Netflix put its security and AGBO re-engaged TigerSwan, their security firm that provided security on set and technical advisors, most of them ex-Delta, Green Beret, and Foreign Legion soldiers.

“They went through all of it with Suhail and Adam, and helped them scrub pages and protect themselves,’ Carnahan said. “We have done the most we can do on the front end of it, but there are people out there who are murdering people with knives, because they have insulted Islam. It would be silly to not be on edge and a little bit freaked out.

The Marrakesh scare was about money, not political ideology, Carnahan said.

“We were in a really tough part of Marrakesh, in those scenes with the narrow alleyways where there are caverns but they are apartments,” he said. “To shoot in that really tough part of Marrakesh, you have to hire security, which means the local dominant gang so people aren’t harassed and hurt on the high end and on the low end, people aren’t screaming during your take, because that’s a tactic as well to get money. The gun laws are so strict in Morocco that if you’re caught with a spent shell, you go to jail. So these guys fight with knives. A handful had the Glasgow smiles, where the cut starts at the corner of the mouth and goes up to the ear? That’s how they fight. They are all high on Parkinson’s medication because that’s where this particular Parkinson’s medication is made in Morocco. We’re shooting there, everything is going as well as it can, and then the rival gang hears the other is being paid. Right when school lets out, they get a bunch of kids from their part of the neighborhood and they rush the set. Marrakesh police show up, they have riot shields. It got dicey for 15-20 minutes. John Sweeney, who ran the TigerSwan crew, always said, if you ever feel me grab you, go with it. I won’t do it unless it really means something, that we’re in a tough spot. That was the only time he grabbed me. We always had a secure green room facility. We waited there ten minutes and it all panned out. The people who needed to get paid got paid and the people who needed to be threatened got threatened. We were able to continue shooting.”

None of those gang members had an allegiance to ISIS, it turned out. “They were the kind of gang you would see in the U.S., or in the Michael Jackson Beat It video, fighting with knives,’ he said. “It helped greatly that there was no American cast or uniforms, nothing identifying with American soldiers. It kept us under the radar and we carefully covered the Humvees at night.”

Dabbach told Deadline he was eagerly awaiting his next role. The Russos have put several of the actors in some of their other AGBO films including the sequel to the Netflix hit Extraction, and the hope is the film will draw them some attention in awards season where it is eligible for Golden Globes as the Iraq selection. It was not qualified as the Iraq selection for Best International Film Oscar but is eligible in all other categories.

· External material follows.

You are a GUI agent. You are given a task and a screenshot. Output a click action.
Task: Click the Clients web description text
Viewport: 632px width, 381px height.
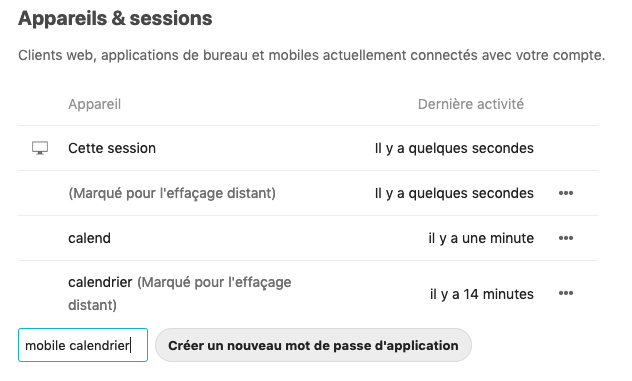312,55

“I don’t want them to look at it from the terms of foreign picture or Hollywood picture,” Carnahan said. “It was American filmmakers making a movie in a different language with different faces, about people and a story that is eminently human. The idea we would be considered a foreign film, well, I get it, but I am not lobbying for that. I want people to judge the movie on its merits and come what may.”

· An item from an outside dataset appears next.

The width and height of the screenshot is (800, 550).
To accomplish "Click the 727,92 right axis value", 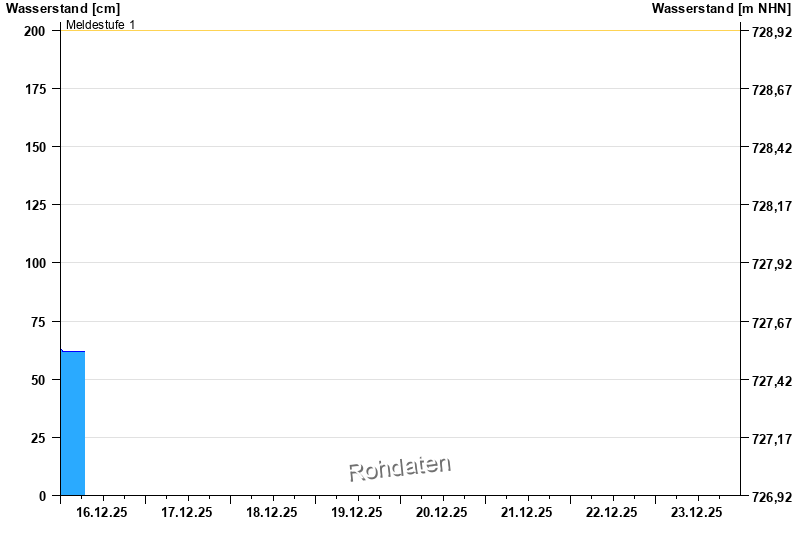I will (771, 264).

What Carnahan really wants is for the brave actors in the film to use Mosul serve as the calling card for future roles, and perhaps not just as drivers or terrorist thugs.

“Nothing would make me happier than to see these guys work again and not in any war movie capacity,” Carnahan said. “Just get roles playing lawyers, something completely removed from that world. Especially Suhail,, because that guy is talent and dreams deferred for decades, because of the country he happened to be born in. This madman comes into power and he has to flee, and this budding career he was starting to build gets put on hold and for the next few decades, he is working at a retirement community, after living in a refugee camp in Jordan. I would love it if they were able to translate the popularity of this into continuing career opportunities. They’re all in that same spot, waiting for what comes next.”